>> Begin
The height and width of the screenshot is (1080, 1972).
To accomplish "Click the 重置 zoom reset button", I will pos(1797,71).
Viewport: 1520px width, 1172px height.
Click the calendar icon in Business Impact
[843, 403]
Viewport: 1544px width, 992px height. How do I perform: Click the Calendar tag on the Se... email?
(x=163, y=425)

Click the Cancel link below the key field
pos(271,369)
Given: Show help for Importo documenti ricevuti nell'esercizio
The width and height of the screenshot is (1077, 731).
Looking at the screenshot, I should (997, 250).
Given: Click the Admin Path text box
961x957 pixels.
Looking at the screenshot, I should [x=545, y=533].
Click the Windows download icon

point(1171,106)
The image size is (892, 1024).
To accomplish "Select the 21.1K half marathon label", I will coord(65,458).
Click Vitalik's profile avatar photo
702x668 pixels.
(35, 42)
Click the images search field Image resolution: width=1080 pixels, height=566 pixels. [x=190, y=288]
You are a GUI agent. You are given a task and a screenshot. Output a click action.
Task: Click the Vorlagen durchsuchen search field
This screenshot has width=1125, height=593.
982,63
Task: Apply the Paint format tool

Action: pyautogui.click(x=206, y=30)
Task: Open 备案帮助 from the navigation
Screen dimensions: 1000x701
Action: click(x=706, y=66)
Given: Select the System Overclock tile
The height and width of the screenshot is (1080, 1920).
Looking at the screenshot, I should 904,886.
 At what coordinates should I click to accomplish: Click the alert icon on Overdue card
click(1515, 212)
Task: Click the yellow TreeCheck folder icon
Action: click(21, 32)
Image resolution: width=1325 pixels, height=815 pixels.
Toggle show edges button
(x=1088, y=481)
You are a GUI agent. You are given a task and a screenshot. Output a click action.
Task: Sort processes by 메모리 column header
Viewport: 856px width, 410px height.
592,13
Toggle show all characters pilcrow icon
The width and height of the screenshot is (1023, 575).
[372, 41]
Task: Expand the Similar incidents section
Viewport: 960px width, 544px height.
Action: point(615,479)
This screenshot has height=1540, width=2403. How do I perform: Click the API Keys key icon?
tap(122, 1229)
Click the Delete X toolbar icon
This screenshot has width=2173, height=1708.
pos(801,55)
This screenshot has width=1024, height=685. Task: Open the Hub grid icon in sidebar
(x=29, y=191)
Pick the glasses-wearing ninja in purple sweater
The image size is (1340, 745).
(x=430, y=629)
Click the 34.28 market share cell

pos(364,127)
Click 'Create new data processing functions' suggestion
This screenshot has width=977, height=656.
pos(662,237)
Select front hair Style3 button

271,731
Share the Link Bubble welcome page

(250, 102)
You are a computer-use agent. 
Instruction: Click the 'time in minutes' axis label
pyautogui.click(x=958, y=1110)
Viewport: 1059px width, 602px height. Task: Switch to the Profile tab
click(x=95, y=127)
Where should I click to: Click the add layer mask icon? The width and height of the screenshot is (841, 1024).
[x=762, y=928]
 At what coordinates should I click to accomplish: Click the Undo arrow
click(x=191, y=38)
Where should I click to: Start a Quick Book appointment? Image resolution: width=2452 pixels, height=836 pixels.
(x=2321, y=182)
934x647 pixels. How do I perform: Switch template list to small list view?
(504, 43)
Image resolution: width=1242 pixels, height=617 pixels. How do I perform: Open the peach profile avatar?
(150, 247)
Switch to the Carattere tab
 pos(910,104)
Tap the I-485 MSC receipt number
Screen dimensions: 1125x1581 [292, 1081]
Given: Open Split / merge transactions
>> End
» **Exercise**
Please set down everything in the records from the line containing "You are a computer-use agent." down to the end of the records, both ends included, reproducing each line without any change.

» **Right answer**
You are a computer-use agent. 
Instruction: Click the 'time in minutes' axis label
pyautogui.click(x=958, y=1110)
Viewport: 1059px width, 602px height. Task: Switch to the Profile tab
click(x=95, y=127)
Where should I click to: Click the add layer mask icon? The width and height of the screenshot is (841, 1024).
[x=762, y=928]
 At what coordinates should I click to accomplish: Click the Undo arrow
click(x=191, y=38)
Where should I click to: Start a Quick Book appointment? Image resolution: width=2452 pixels, height=836 pixels.
(x=2321, y=182)
934x647 pixels. How do I perform: Switch template list to small list view?
(504, 43)
Image resolution: width=1242 pixels, height=617 pixels. How do I perform: Open the peach profile avatar?
(150, 247)
Switch to the Carattere tab
 pos(910,104)
Tap the I-485 MSC receipt number
Screen dimensions: 1125x1581 [292, 1081]
Given: Open Split / merge transactions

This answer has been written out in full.